Further, despite proclaiming a generous land reform, the insurgents failed to sway the peasants sufficiently. Instead, the Tsar stole their thunder. “Alexander II took steps to definitely resolve the agricultural question. On March 2 (February 18 o. s.) 1864, he issued an ukase. Peasants residing in the Kingdom of Poland received as freeholds all the private and state lands they currently occupied, with no redemptive payments whatsoever. This arrangement not only left Polish peasants in a far better position than their Russian brethren – it deprived many of a cause worth dying for. Largely immune to Romantic calls for patriotism, they had all along been mainly struggling to secure their rights to the land. Most now laid down their pitchforks and scythes and withdrew their support for the insurrection” (p. 70). Still, the fighting raged on until the last unit was destroyed and last insurgents killed, captured, or exiled.

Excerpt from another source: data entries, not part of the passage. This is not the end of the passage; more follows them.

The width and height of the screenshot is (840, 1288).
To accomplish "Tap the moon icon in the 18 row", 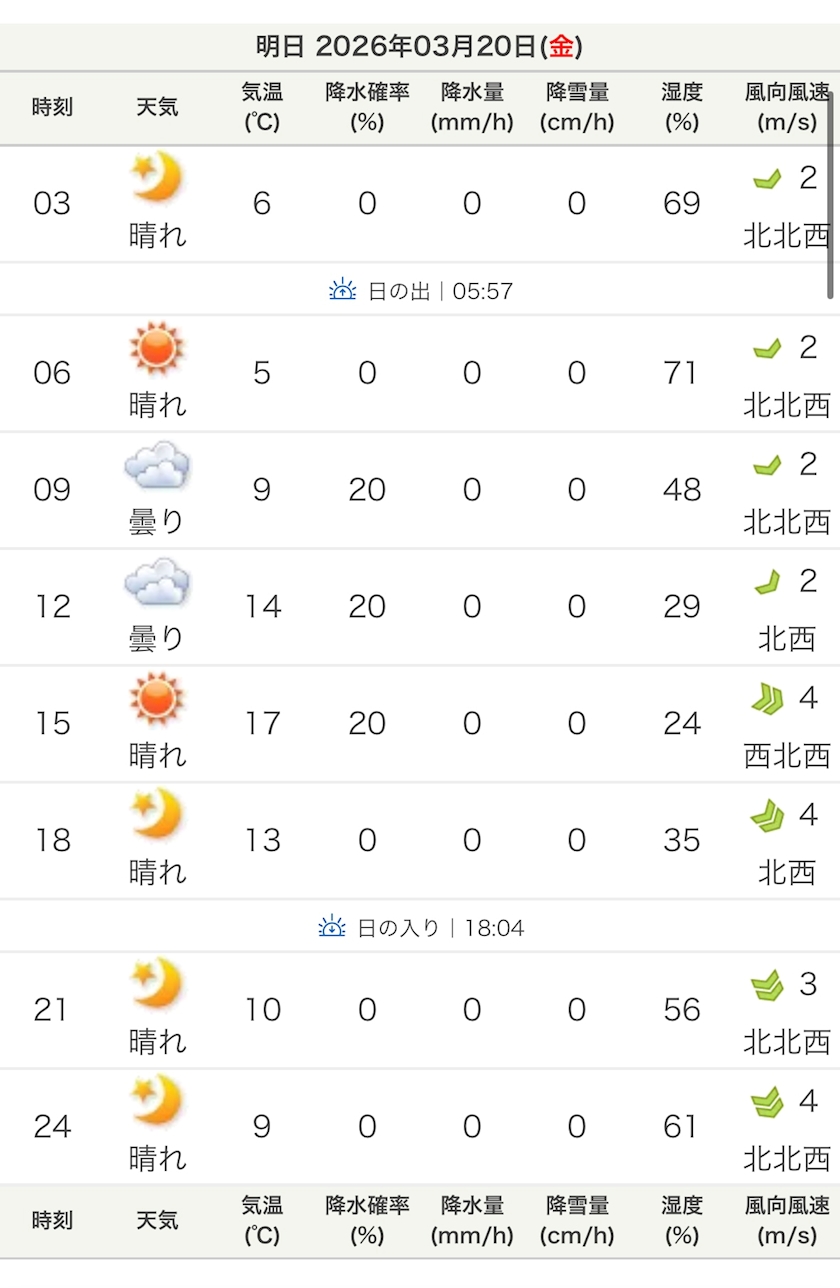I will pos(157,814).
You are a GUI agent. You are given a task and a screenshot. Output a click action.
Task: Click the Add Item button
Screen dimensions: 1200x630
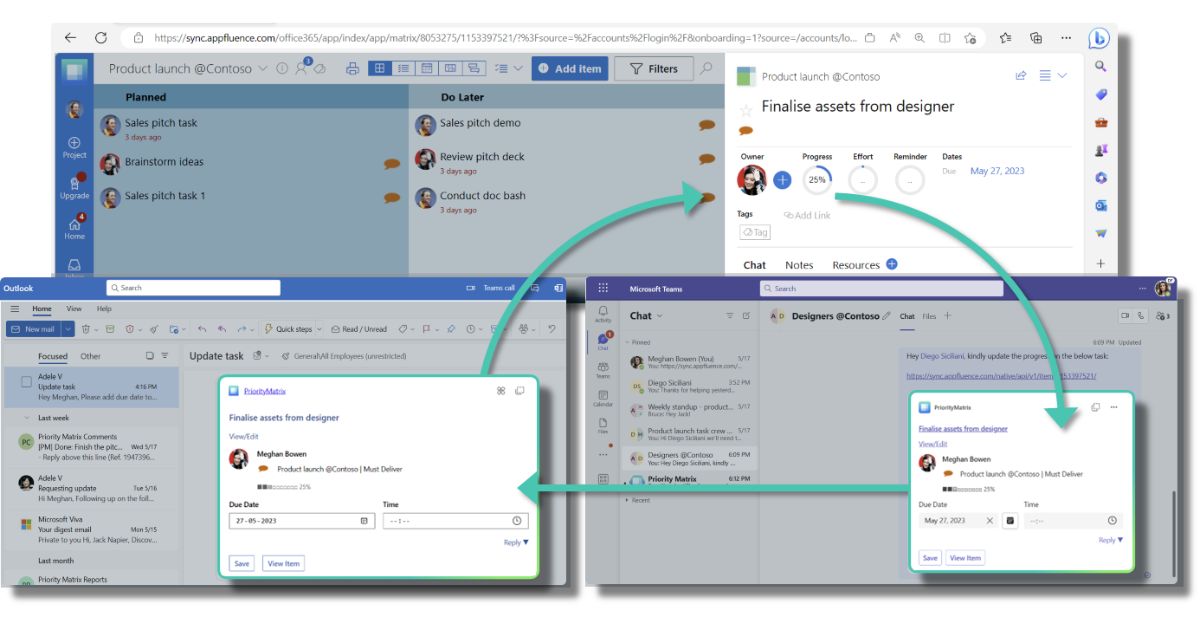tap(569, 69)
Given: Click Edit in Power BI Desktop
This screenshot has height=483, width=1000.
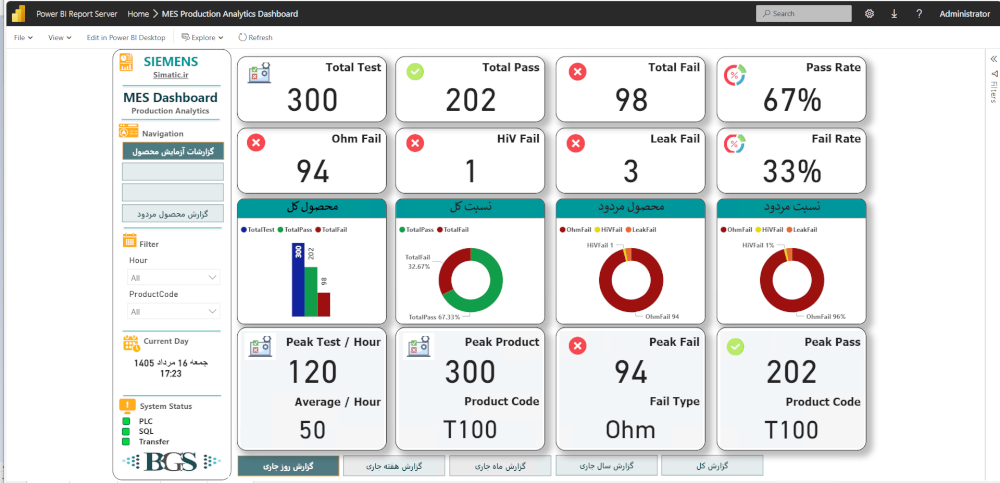Looking at the screenshot, I should 126,38.
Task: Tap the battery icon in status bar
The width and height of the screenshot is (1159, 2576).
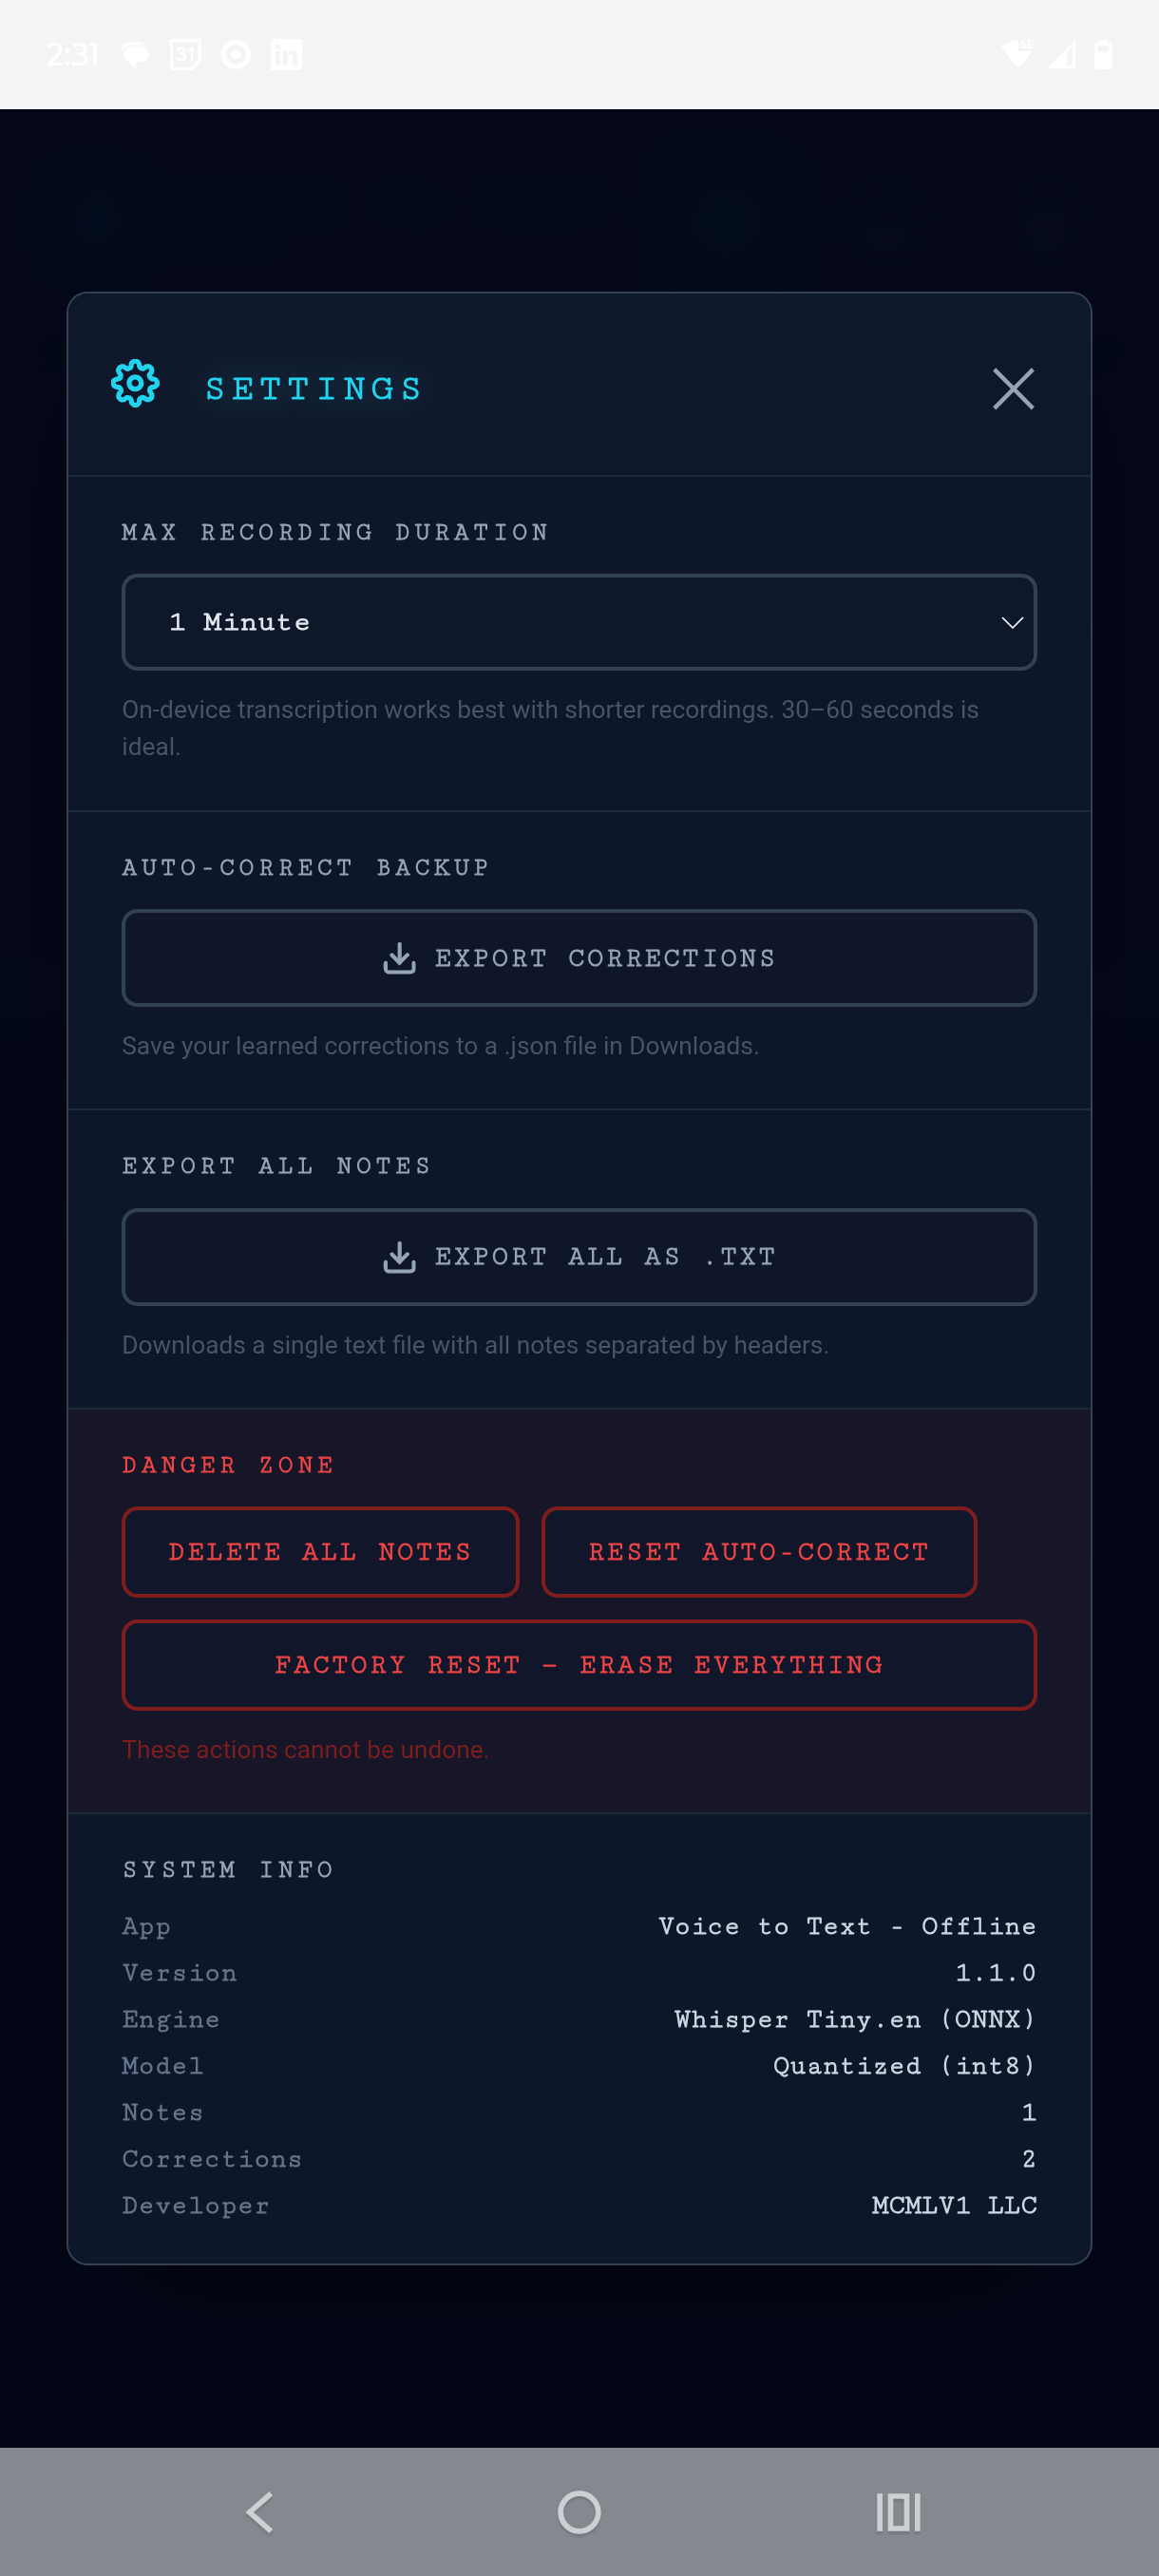Action: point(1102,54)
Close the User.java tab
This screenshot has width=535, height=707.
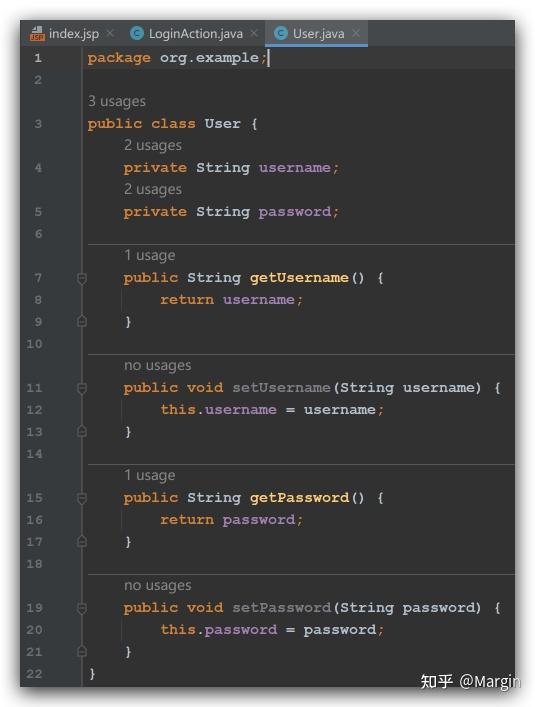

Gentes explains succinctly why the Poles rebelled and, therefore, later found themselves in Siberia. “The Polish intelligentsia’s conception of a messianic national role combined with the szlachta’s belief in the righteousness of their legal and governmental traditions to create what may be called a martyrological politics. This politics led thousands of insurrectionists to sacrifice themselves (both literally and to the wastes of Siberia) in the belief that they were bringing a new world into being. Theirs was a politics of abstraction that crashed onto the rocks of Russian Realpolitik” (p. 44). More specifically, as far as the most dedicated and radical Polish insurgents (“Reds”): “The idea of attacking Russian forces in the depth of winter with only a handful of outdated weapons was little short of madness. Whereas such a confrontation might assure glorious death and martyrdom on behalf of Polish liberty, it offered little hope of securing concrete rewards… Perhaps some convicted themselves that, with God on their side, they would actually defeat the Russians and win independence. But most embraced the martyrology that girded Polish Romanticism, concluding that if they had to die theirs should be deaths that, like those of earlier Polish revolutionaries, would inspire future generations, generations that would eventually, given the unknowable future, win for their countrymen the independence and self-determination now little more than a dream. The sacrifices they were prepared to make would eventuate in a better world for their children” (p. 60). This is pretty much correct as far as insurgent mentality.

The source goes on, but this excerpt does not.